Give the entries back exactly as they stand, but without pictures.

§ DATASET EXTRACT:
▼

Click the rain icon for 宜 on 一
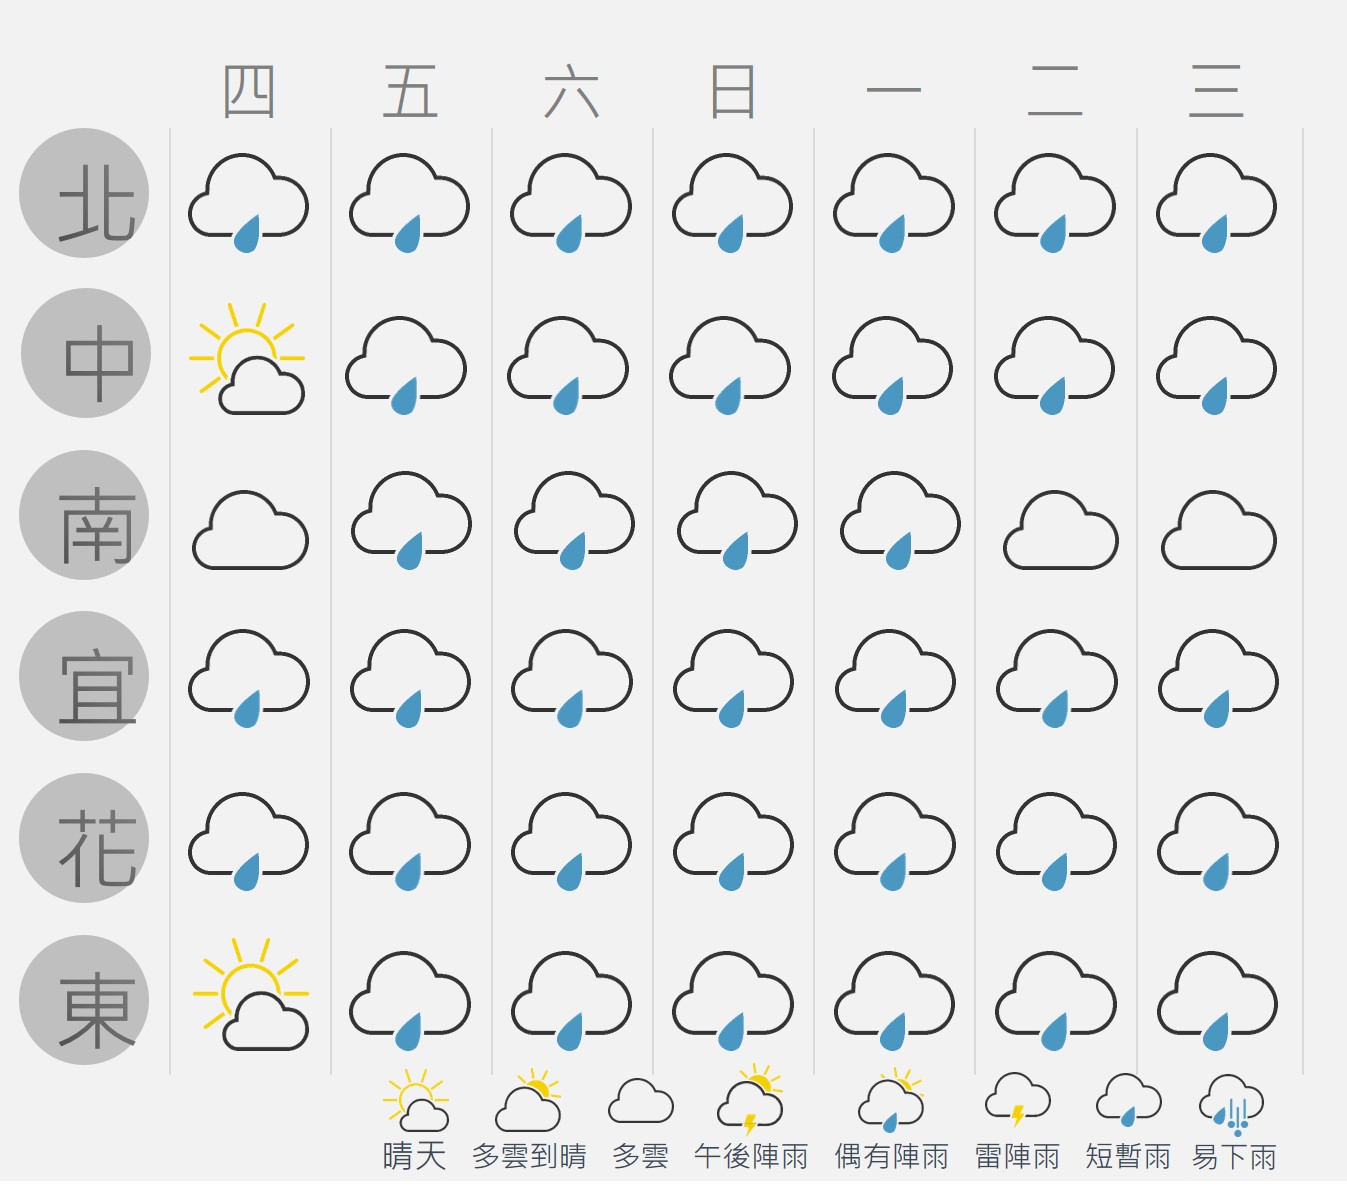 point(895,679)
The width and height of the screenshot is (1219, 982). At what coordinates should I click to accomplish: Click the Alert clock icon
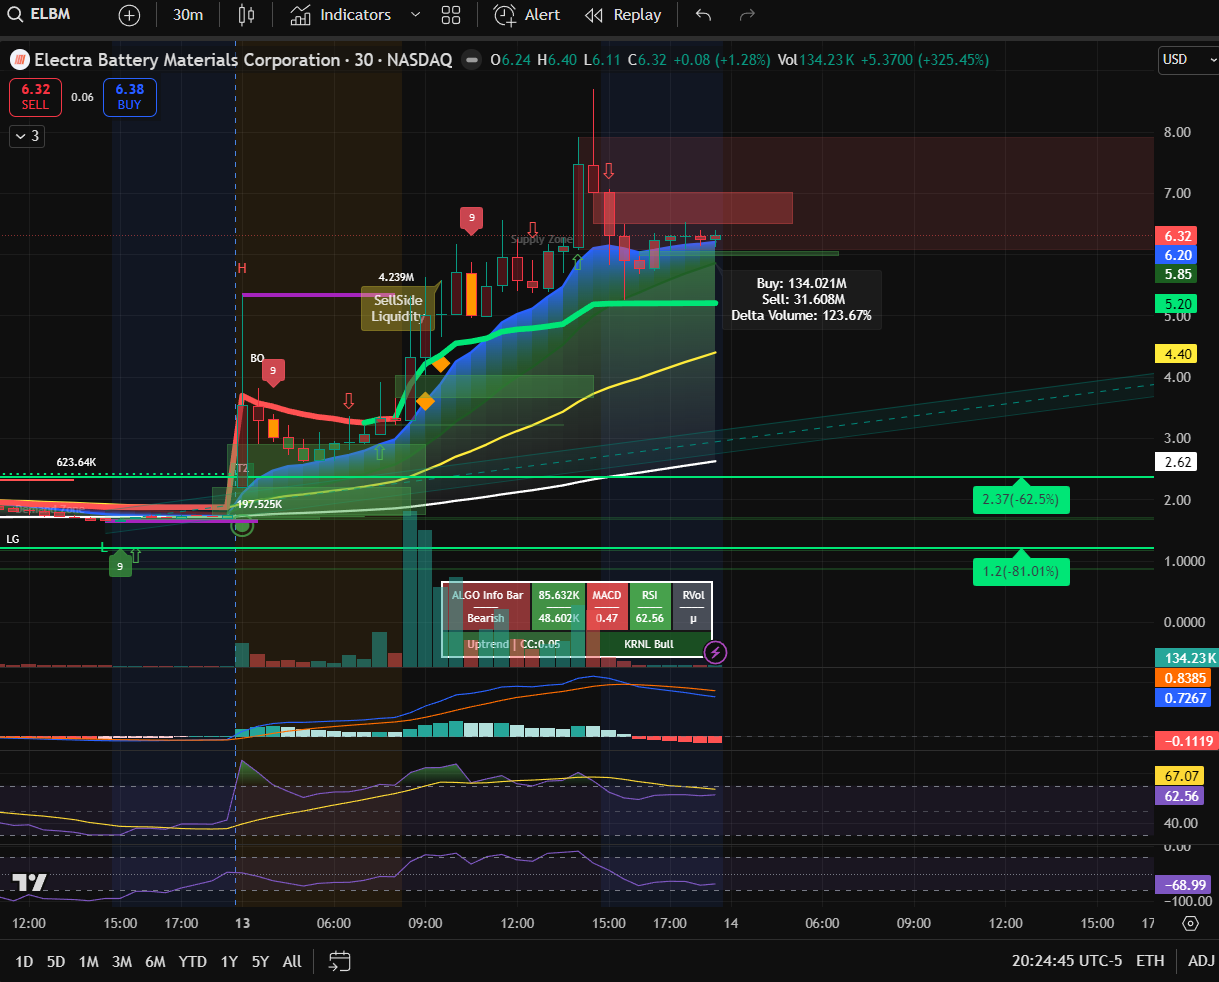506,15
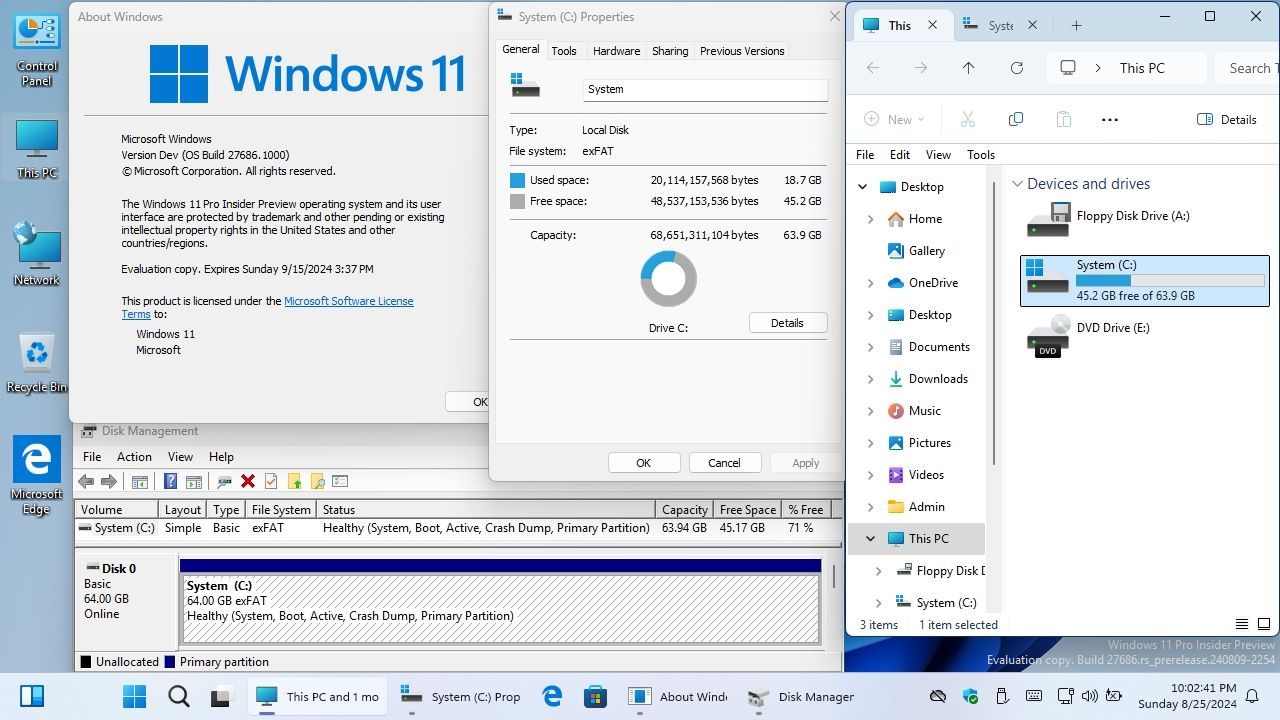Open the New dropdown in File Explorer
Viewport: 1280px width, 720px height.
coord(895,119)
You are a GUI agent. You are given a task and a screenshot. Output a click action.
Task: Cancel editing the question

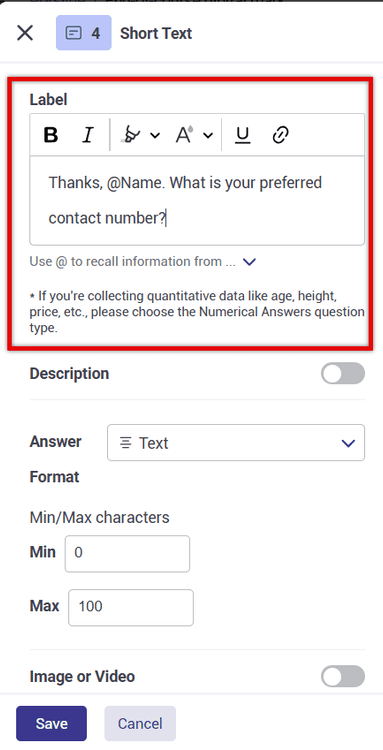tap(140, 723)
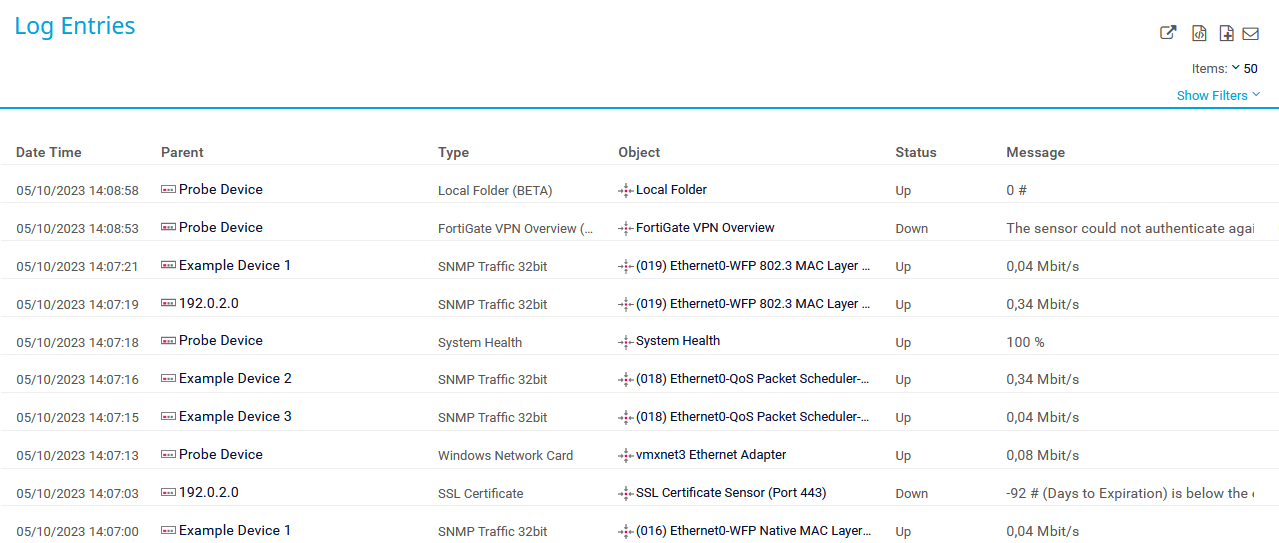Open the 192.0.2.0 parent of SSL Certificate
The image size is (1279, 543).
208,493
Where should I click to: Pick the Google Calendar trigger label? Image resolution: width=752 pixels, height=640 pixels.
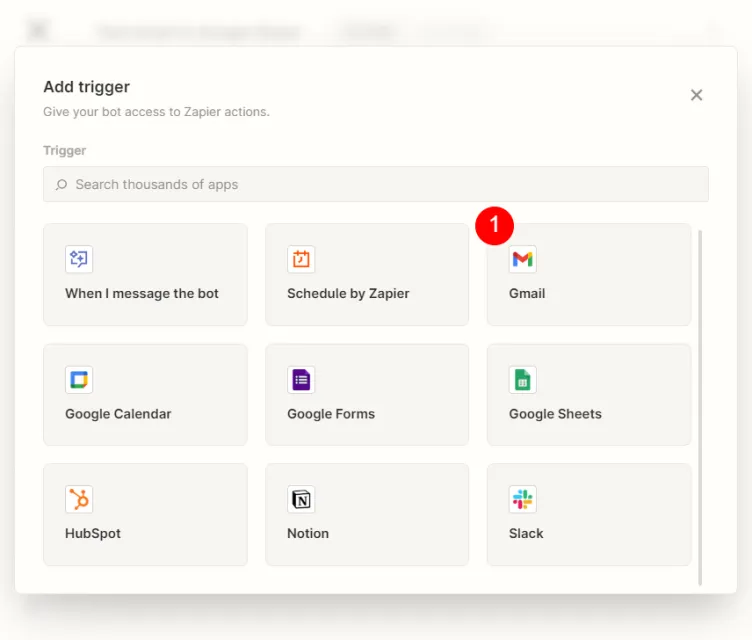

▲

§ ANSWER BOX:
Click the rain icon for 宜 on 一
 point(895,679)
The width and height of the screenshot is (1219, 982). At what coordinates should I click to accomplish: Click the Alert clock icon
506,15
Open the New dropdown in File Explorer
Viewport: 1280px width, 720px height.
coord(895,119)
You are a GUI agent. You are given a task and a screenshot. Output a click action.
Task: Cancel editing the question

tap(140, 723)
Open the 192.0.2.0 parent of SSL Certificate
The image size is (1279, 543).
208,493
Where should I click to: Pick the Google Calendar trigger label? Image resolution: width=752 pixels, height=640 pixels.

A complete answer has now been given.